- _TASK ITEM_: Compute how many lines in the entries below include the string "agent". Only the number is wanted.
[SUPPLIED DATA — start]
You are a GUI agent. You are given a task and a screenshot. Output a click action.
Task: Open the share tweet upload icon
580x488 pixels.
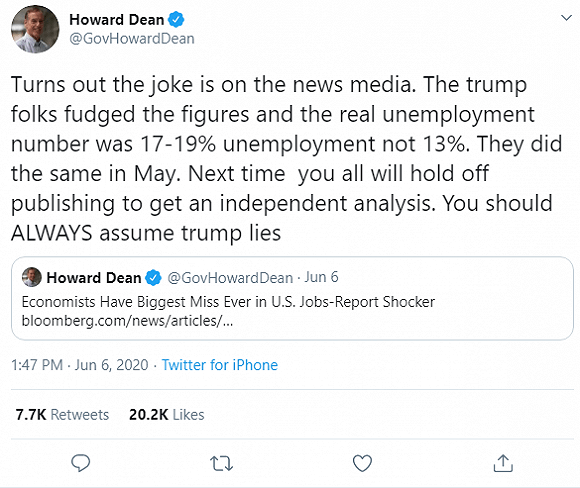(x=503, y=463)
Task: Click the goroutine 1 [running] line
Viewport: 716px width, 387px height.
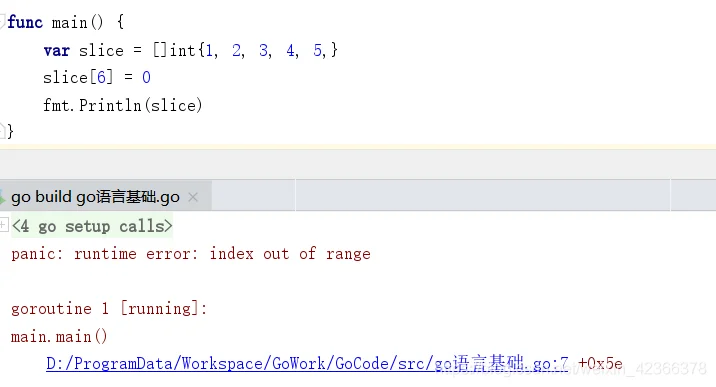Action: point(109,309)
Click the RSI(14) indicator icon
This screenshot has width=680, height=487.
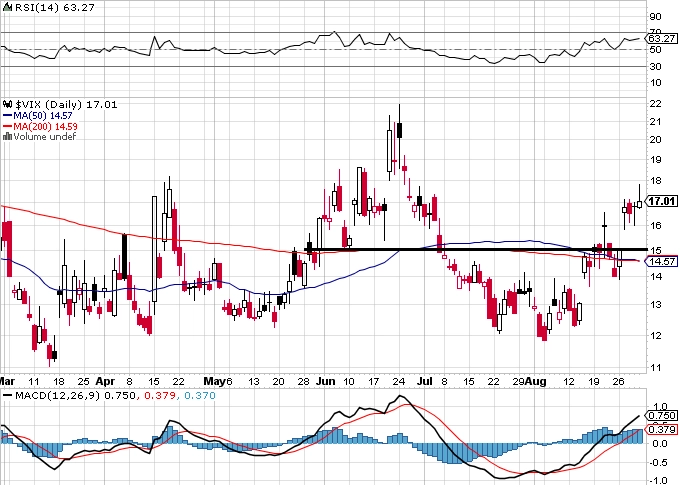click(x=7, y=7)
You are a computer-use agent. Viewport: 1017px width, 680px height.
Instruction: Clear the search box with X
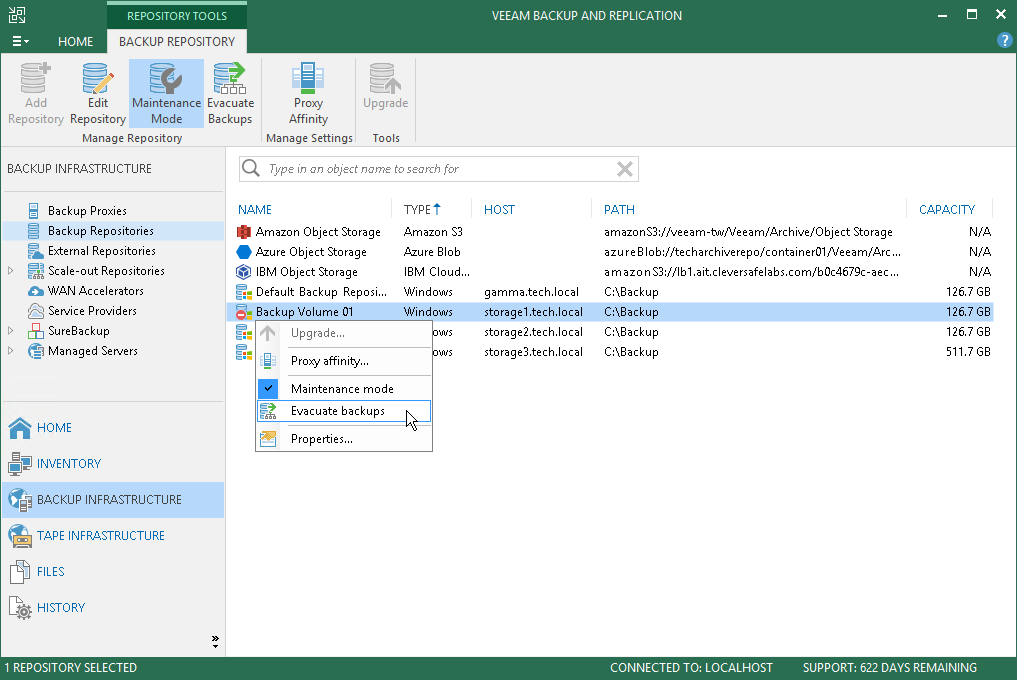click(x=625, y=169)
[SUPPLIED DATA — finish]
- _OUTPUT BELOW_: 2